Lastly, Derrida confronts the notion of totalization. Nietzsche, as Derrida points out, defines totalization as “useless, and sometimes as impossible. This is no doubt due to the fact that there are two ways of conceiving the limit of totalization” (289). In Nietzsche’s view, totalization is impossible because he sees it as an attempt to master the unmasterable. It is the use of finite language to try and contain the infinite. Derrida, however, writes, “[N]ontotalization can also be determined in another way: no longer from the standpoint of a concept of finitude as relegation to the empirical, but from the standpoint of the concept of play” (289). Rather than seeing language as a finite field which cannot cover the infinite, Derrida sees that the “nature of the field” itself “excludes totalization” (289). That is, it is not that the field is too large; rather there is “something missing from it” (289). The field of language is missing a center. The sign replaces the center, thus “One cannot determine the center and exhaust totalization because the sign which replaces the center [. . .] occurs as a surplus, as a supplement” (289). Language, for Derrida, does not function merely as a finite system of metaphors but as a system where the “center,” the transcendent, presence, is always missing.
Works Cited
Derrida, Jacques. Of Grammatology. Trans. Gayatri Chakravorty Spivak. Baltimore: The Johns Hopkins University Press, 1997.
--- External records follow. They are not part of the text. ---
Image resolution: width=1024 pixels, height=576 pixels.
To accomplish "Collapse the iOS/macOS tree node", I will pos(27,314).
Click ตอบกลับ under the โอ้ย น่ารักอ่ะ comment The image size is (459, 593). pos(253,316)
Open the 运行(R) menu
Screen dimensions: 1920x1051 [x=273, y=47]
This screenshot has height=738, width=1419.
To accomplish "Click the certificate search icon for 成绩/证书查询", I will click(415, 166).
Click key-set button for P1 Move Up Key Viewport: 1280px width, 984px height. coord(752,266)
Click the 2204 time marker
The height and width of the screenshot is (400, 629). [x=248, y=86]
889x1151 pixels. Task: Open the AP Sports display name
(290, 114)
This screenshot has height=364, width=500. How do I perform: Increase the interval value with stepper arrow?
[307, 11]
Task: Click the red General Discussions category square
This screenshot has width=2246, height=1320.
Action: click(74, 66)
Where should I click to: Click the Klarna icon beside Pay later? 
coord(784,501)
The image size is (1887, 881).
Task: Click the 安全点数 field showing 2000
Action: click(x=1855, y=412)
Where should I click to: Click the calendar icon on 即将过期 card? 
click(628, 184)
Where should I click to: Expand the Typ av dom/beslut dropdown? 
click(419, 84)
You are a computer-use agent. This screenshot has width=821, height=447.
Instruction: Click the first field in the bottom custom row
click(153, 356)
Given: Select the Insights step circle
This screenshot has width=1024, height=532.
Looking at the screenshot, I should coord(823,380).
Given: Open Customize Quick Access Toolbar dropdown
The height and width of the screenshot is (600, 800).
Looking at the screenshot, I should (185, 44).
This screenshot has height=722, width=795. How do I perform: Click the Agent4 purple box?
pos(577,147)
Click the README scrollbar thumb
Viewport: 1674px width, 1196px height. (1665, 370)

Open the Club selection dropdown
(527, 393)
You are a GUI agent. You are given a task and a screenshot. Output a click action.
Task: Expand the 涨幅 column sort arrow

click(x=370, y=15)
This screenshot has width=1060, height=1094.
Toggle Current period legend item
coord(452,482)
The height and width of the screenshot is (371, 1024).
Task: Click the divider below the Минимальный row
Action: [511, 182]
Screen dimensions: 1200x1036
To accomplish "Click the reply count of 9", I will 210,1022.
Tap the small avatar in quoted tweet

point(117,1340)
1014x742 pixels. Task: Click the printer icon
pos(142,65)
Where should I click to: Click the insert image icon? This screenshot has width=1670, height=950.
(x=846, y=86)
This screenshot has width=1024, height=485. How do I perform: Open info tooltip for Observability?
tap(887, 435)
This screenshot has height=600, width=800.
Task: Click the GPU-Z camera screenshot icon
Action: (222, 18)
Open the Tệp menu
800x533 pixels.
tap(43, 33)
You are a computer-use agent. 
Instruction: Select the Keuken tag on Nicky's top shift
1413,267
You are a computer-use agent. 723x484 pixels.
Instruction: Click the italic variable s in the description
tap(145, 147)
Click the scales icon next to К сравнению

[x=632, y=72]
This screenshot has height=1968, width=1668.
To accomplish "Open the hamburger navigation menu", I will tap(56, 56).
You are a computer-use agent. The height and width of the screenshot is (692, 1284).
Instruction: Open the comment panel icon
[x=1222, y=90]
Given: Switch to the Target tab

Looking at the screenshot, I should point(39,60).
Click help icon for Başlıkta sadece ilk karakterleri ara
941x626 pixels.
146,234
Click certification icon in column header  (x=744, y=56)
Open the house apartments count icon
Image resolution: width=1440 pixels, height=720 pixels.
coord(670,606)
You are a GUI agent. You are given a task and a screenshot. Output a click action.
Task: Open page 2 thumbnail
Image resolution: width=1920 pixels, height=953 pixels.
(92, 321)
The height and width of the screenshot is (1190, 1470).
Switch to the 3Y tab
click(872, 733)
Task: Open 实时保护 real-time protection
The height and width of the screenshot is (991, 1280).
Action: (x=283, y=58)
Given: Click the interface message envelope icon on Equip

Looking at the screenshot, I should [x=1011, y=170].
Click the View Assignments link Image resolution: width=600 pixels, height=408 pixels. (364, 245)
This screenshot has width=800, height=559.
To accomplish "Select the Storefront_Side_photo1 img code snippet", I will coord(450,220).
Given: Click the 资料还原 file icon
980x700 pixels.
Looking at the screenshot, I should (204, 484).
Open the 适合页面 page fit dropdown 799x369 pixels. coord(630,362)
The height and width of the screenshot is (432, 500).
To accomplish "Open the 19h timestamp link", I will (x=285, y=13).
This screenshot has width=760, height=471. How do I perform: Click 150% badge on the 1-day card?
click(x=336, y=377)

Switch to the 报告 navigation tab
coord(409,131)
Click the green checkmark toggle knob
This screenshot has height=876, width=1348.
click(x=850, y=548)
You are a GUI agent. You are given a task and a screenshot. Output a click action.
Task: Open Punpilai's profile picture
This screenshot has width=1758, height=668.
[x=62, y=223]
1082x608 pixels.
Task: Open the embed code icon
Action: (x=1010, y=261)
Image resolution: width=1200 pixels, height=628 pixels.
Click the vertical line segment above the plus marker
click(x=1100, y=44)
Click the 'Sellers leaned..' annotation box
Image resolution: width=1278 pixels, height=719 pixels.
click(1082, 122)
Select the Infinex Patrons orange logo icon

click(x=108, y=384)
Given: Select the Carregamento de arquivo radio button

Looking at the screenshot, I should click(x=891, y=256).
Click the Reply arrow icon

—. “Structure, Sign, and Play in the Discourse of the Human Sciences.” Writing and Difference. Trans. Alan Bass. Chicago: University of Chicago Press, 1978. 278-93.
Emden, Christian J. Nietzsche on Language, Consciousness and the Body. Chicago: University of Chicago Press, 2005.
Hardy, Lee. “Postmodernism as a Kind of Modernism: Nietzsche’s Critique of Knowledge.” Postmodern Philosophy and Christian Thought. Ed. Merold Westphal. Bloomington: Indiana University Press, 1999. 28-43.
Nietzsche, Friedrich. “On Truth and Lies in a Nonmoral Sense.” The Rhetorical Tradition. Ed.
Patricia Bizzell and Bruce Herzberg. Boston: Bedford/St. Martin’s, 2001. 1171-9.